• _What needs to be done_: Pick up the text on ancient DNA and the "Arabian Standstill," shown below ahead of the listing, and continue it from its final sentence.

• _Excerpted text_:
Ancient DNA has helped scientists reconstruct evolution and adaptation among humans living in Eurasia over the course of 30,000 years.
That lengthy period of evolution — starting about 85,000 years ago — would have aided human adaptation to changing climatic conditions so they could leave the middle east and migrate to colder climes across Asia and Europe.
The analysis of thousands of ancient genomic samples by scientists from the Australian National University, University of Adelaide, UNSW and UTS, shines a light on a period of stagnated human movement they describe as the ‘Arabian Standstill’.
“There are way more signatures of very, very strong adaptive evolution in humans than previously thought,” says the study’s co-lead author Dr Yassine Souilmi.
Evidence that human evolution driven by major environmental pressures discovered
This adaptive evolution appears to be a response to the arrival of humans in new locations, as well as natural changes to the climate.
As the genetic evidence of a shared evolutionary event is carried by most modern humans, this points to a momentary adaptation that occurred before groups left the mid-east and spread across the planet.
“In the general vicinity of the middle to near East, people have stagnated there for a good period of time until they actually adapted to the colder climates,” Souilmi says.
“That’s what we call the ‘Standstill’, so they’ve just hung around there – obviously it wasn’t an organised thing – and it’s that they expanded from there when it became advantageous or possible.

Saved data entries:
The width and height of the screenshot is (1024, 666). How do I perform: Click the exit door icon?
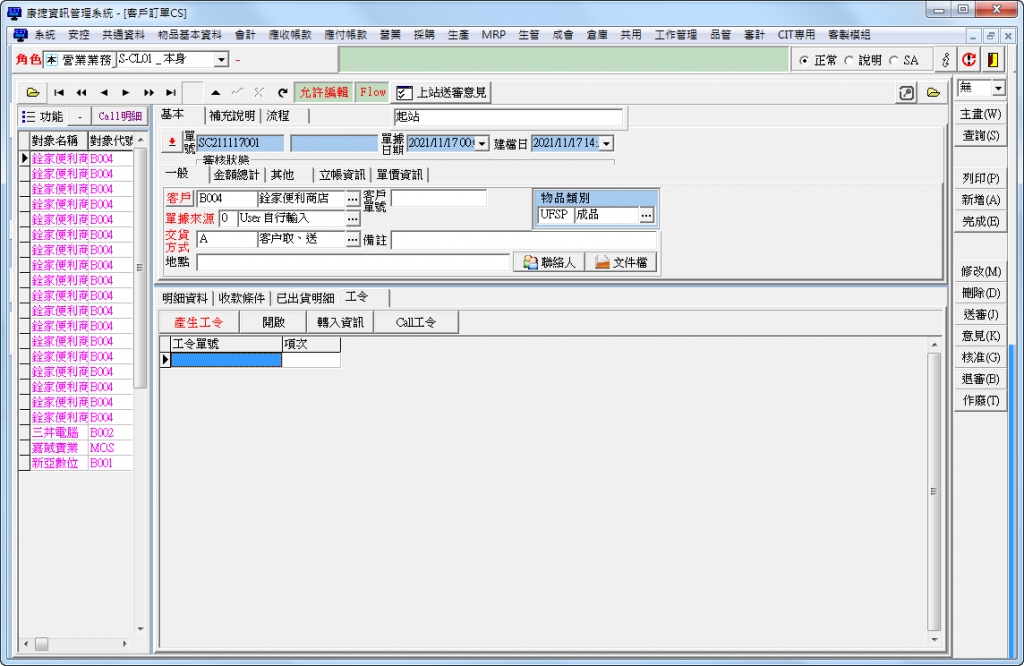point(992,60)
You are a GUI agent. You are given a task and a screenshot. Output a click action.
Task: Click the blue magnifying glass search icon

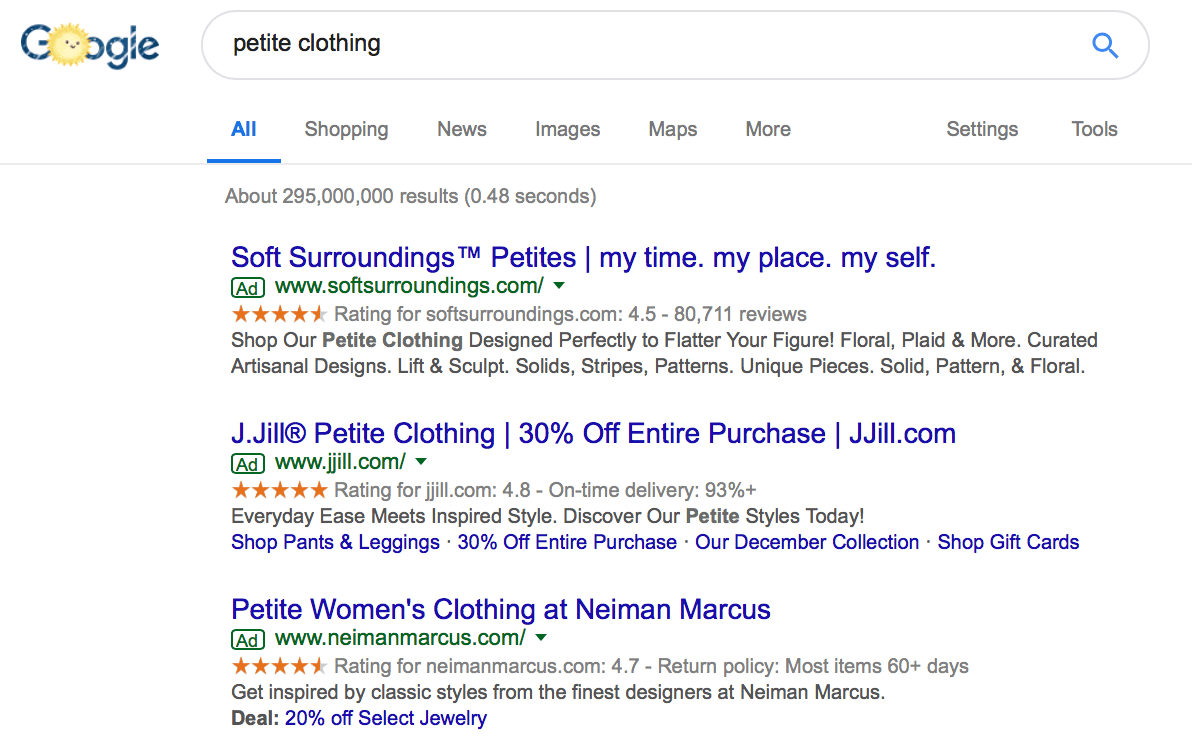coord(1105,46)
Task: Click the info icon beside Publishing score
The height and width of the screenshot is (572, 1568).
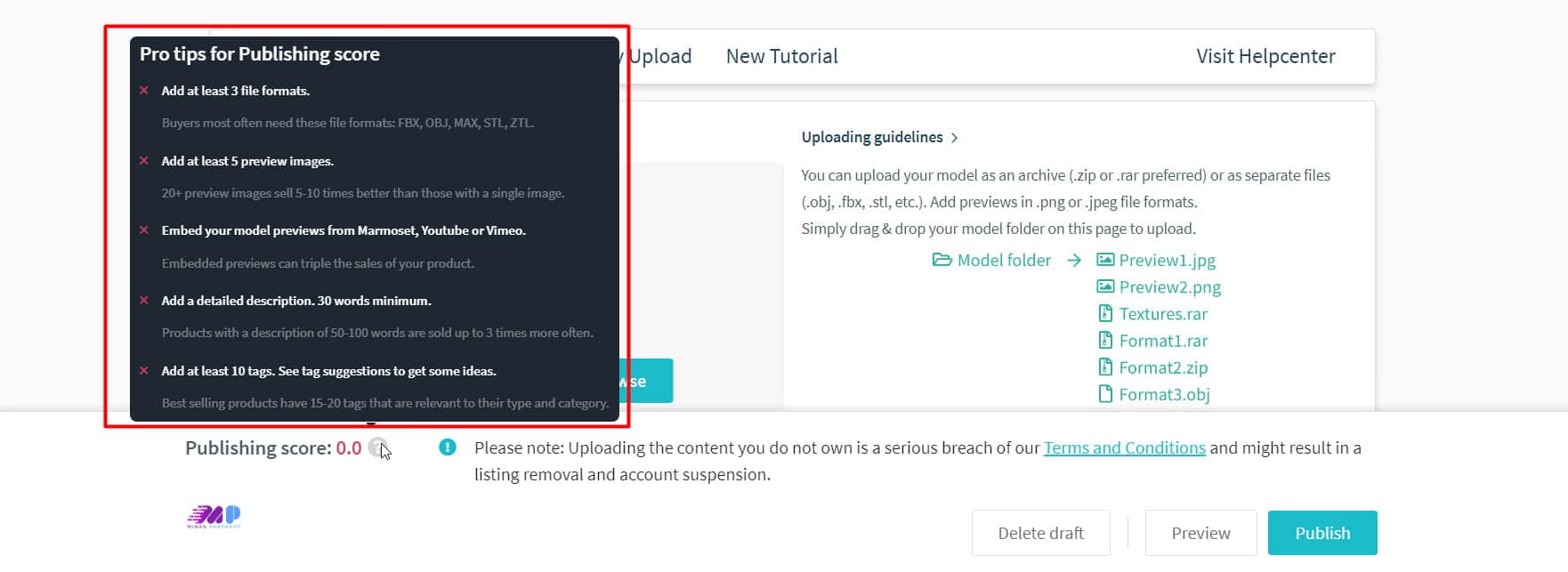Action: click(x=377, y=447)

• _Answer to this task_:
“And it’s very, very, very slow – we’re talking around 30,000 years, that’s three times longer than we’ve had farming.”
Certain genes were also found to be associated with adaptations across species.
Those which code for the development of cilia – minuscule hairy projections on cells that support lung health in cold and dry conditions – were found to be overrepresented among evolutionary events between both humans and other mammals like arctic foxes and polar bears. Similar adaptations were found in Inuit populations in Greenland.
“By bringing in that evidence, we can say it’s actually cold adaptation that’s the main driver. Then we map those [gene] targets back to the biological function,” Souilmi says.
Ancient markers answer modern questions
Among the markers identified as points of genetic adaptation were ones closely linked to modern-day conditions like diabetes, obesity and neurodegeneration.
Increases in ancient DNA availability are now starting to influence medical research, which can begin finding locations on the human genome that might be highly conserved over tens of thousands of years, and those which might show signs of sudden, adaptive changes among particular groups.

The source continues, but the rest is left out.